And the countdown continues! In one week from today, I will arrive in a small village in Ukraine to teach English and be surrounded by the pure bliss and simplicity of all that Ukraine has to offer. While I love the simplicity of life there, I struggled greatly with the simplicity of the vegan options available, especially since I did not have access to a kitchen. Last summer, due to the limited options and my lack of preparation, I ate very unhealthily – surviving on lots of bread, peanut butter, dates, grains, potatoes, and vegetables each day. I am very grateful for the effort made to accommodate my lifestyle and understand fully that this was my choice. However, the meals were lacking in protein and essential vitamins and at the same time, I experienced traveler’s diarrhea in Ukraine and food poisoning in Estonia. This was followed by the stomach pain I have been experiencing for the last 10 months and recent diagnosis which I will share soon. You can read more about my experience being vegan in this post.
After my experience last year and my current diagnosis, it is very important for me to prepare better this year. While I only brought a carry-on suitcase last year (for 6 weeks of travel), this year I will be bringing a normal size suitcase, half of which will be filled with low FODMAP vegan food. I will be traveling for five weeks: four in Ukraine and one week in Kansas for the Fulbright orientation.
I am bringing:
- Low FODMAP Vanilla Vegan Protein Powder
- Low FODMAP Broth (in case my stomach hurts)
- Organic Stevia (I cut out all sugar from my diet)
- Oats (2 pounds)

**WHAT THIS EXERCISE ASKS**
(1) In the post about packing low FODMAP vegan food for Ukraine, how many weeks will the writer be traveling this year?
(2) Please continue the post about packing low FODMAP vegan food for Ukraine, picking up after its last listed item.

**ENTRIES SUPPLIED**
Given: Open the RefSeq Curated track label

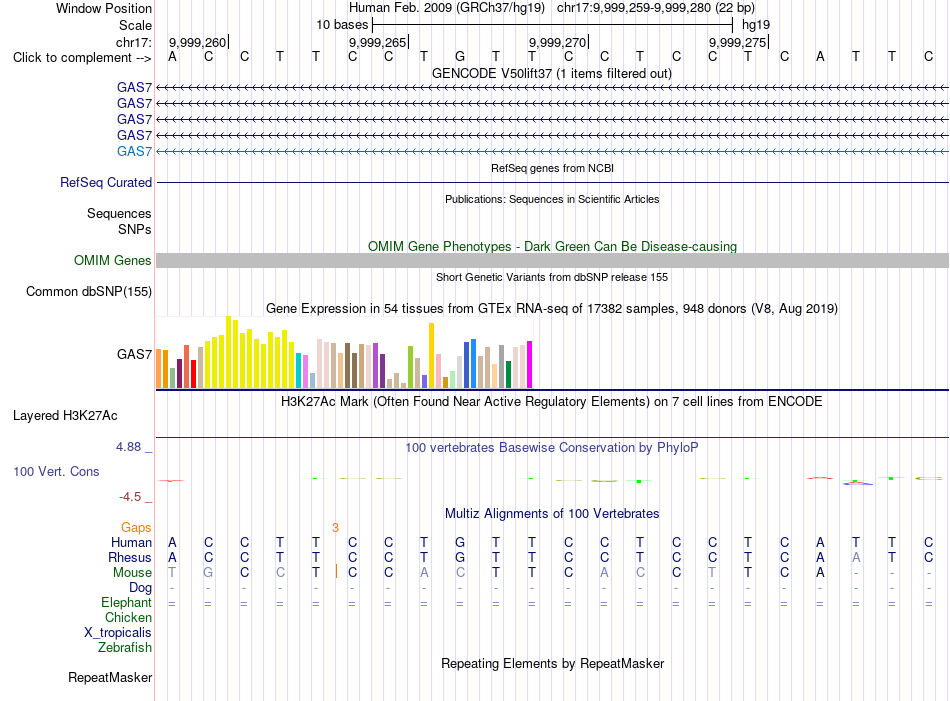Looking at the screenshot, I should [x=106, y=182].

==

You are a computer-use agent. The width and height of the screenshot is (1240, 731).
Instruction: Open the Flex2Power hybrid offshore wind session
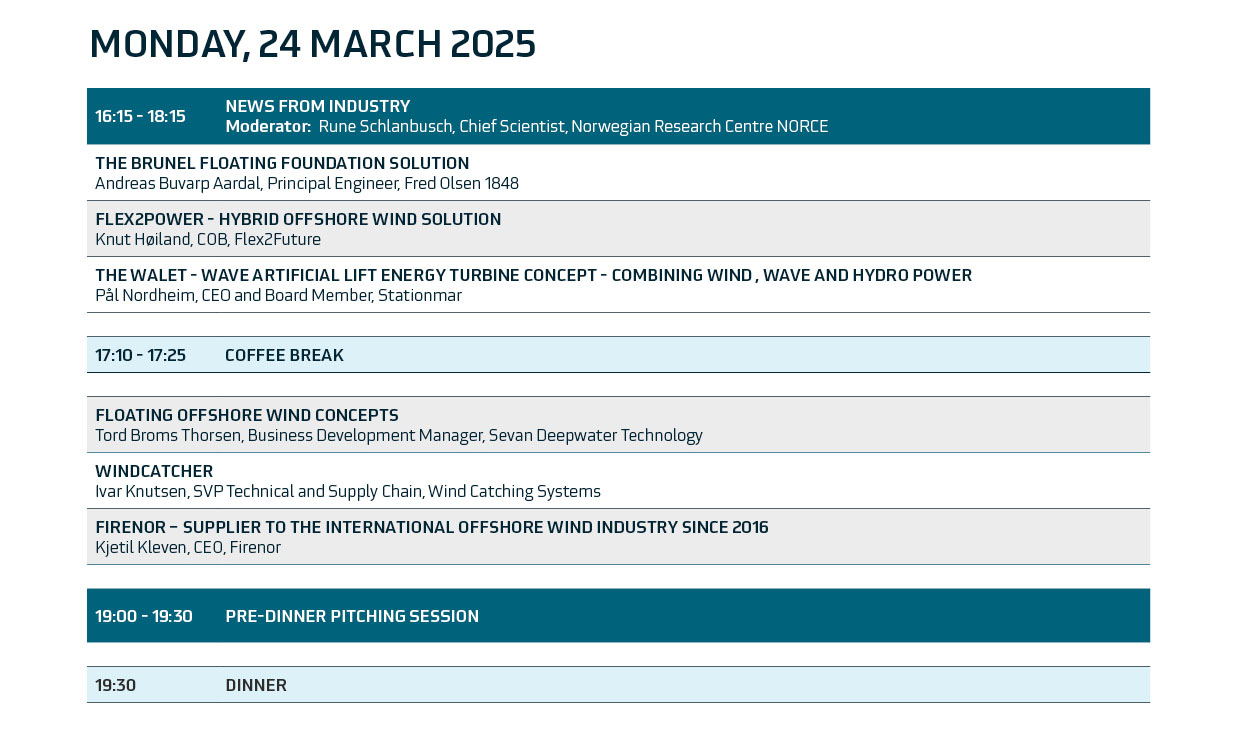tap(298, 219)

**ANSWERS FOR THE EXERCISE**
(1) Five weeks: four in Ukraine and one in Kansas for the Fulbright orientation.

(2)
- Flax Seeds
- Trail Mix – walnuts, peanuts, and almonds
- Organic Peanut Butter
- Rice Cakes
- Dried Bananas (3 packages) *
- Freeze Dried Blueberries (3 packages) *
- Organic Spinach Powder *
- Precooked Brown Rice (3 packages)
- Precooked Quinoa (2 packages)
- Nutritional Yeast
- Freeze Dried Tofu (I know this sounds gross, but this is the only vegan protein I am allowed to eat)
- Soy Milk Powder (I only found coconut milk at one cafe and can no longer consume coconut so this is not an option for me)
*I am bringing dried fruits and vegetable powder with me because I will only be eating cooked foods in Ukraine to reduce my risk of eating raw vegetables and fruit contaminated with parasites.
While I am in Ukraine, I will also eat cooked potatoes, grilled vegetables, and buckwheat at restaurants and at the camp. It is important to note that there are a few vegan specific restaurants that are available to me in the nearest city. However, I will not be eating there as I will be eating a low FODMAP vegan diet for the next six weeks to heal my stomach. My goal is to eat simply, give my stomach a rest, and ensure that I get all the necessary vitamins and nutrients!